Retancourt l’emporta. À douze heures dix, le départ pour la GRC de Gatineau fut voté, par sept voix contre une. Adamsberg leva la séance et partit annoncer leur décision au préfet. Il retint Danglard dans le couloir.

— Ne vous en faites pas, dit-il. Je tiendrai le fil. Je fais cela très bien.

— Quel fil ?

— Le fil qui tient l’avion, expliqua Adamsberg en serrant son pouce et son index.

Adamsberg hocha la tête pour valider sa promesse et s’éloigna. Danglard se demanda si le commissaire venait de se foutre de lui. Mais il semblait sérieux, comme s’il pensait réellement tenir les fils des avions, les empêchant de tomber.

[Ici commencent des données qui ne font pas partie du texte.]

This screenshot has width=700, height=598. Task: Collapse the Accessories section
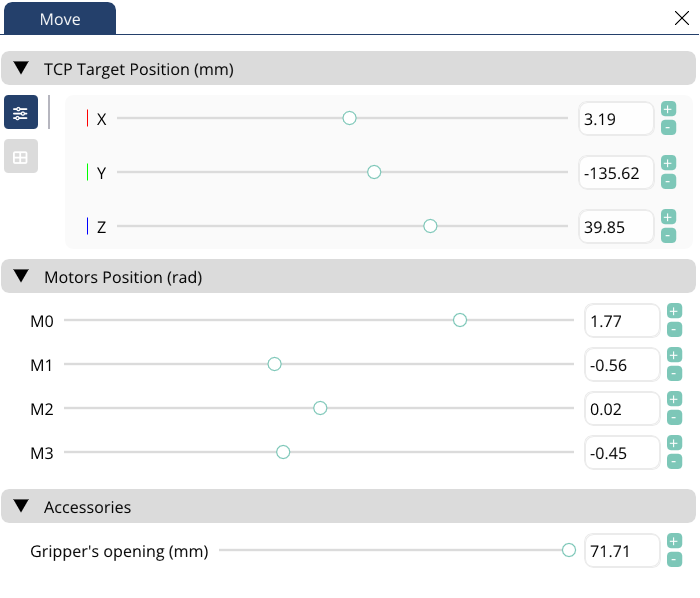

Danglard passa la main sur son pompon, devenu depuis cette nuit un apaisant repère. Et curieusement, l’idée de ce fil, et d’Adamsberg pour le tenir, le rassura un peu.

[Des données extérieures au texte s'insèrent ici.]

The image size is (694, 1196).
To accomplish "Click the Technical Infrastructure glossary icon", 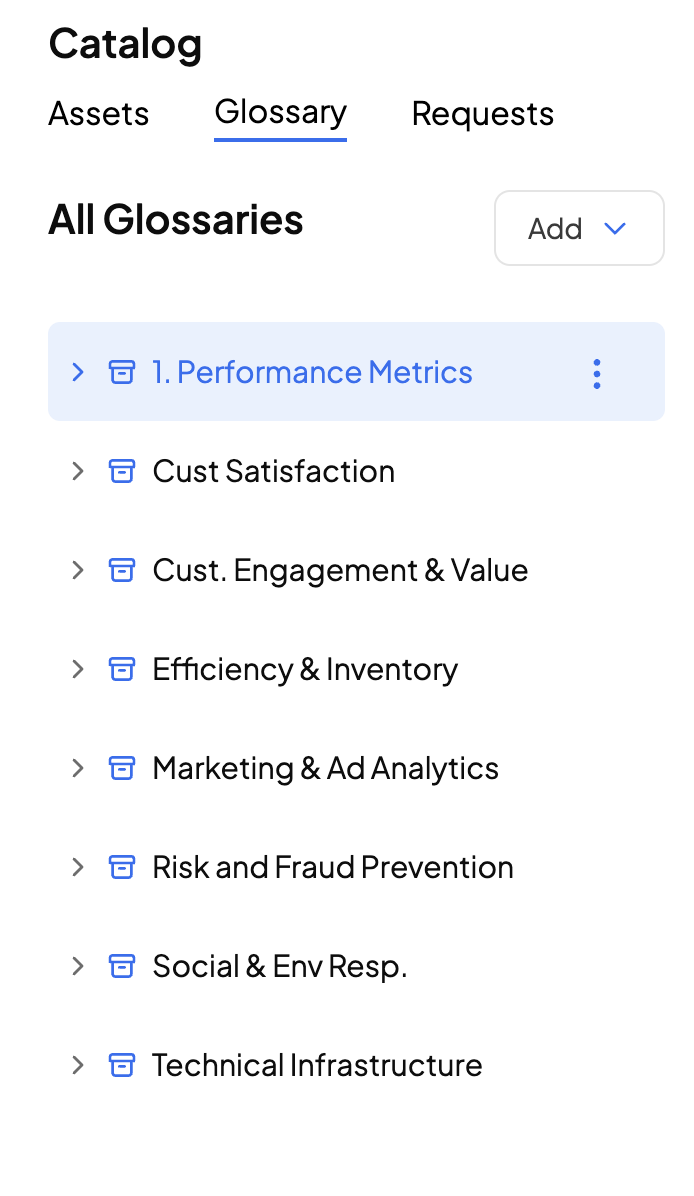I will pyautogui.click(x=121, y=1066).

À l’angle de la rue se dressait une grande brasserie où l’on vivait bien et où l’on mangeait mal, tandis que s’ouvrait en face un petit café où l’on vivait mal et où l’on mangeait bien. Ce choix d’existence assez crucial s’imposait presque quotidiennement aux membres de la Brigade, qui hésitaient entre l’assouvissement du goût dans un lieu sombre et mal chauffé et le confort de la vieille brasserie, qui avait conservé ses banquettes des années trente, mais recruté un chef cuisinier calamiteux. Aujourd’hui, la question du chauffage l’emporta sur toute autre considération et une vingtaine d’agents conflua vers le restaurant. Il portait le nom de Brasserie des Philosophes, ce qui avait quelque chose d’incongru dès lors qu’une soixantaine de flics y défilait par jour, dans l’ensemble peu portés sur le maniement des concepts. Adamsberg observa la direction du flux de ses hommes et bifurqua vers le bistrot mal chauffé, Le Buisson. Il avait à peine mangé depuis vingt-quatre heures, ayant dû abandonner sa nourriture irlandaise aux souffles de la rafale.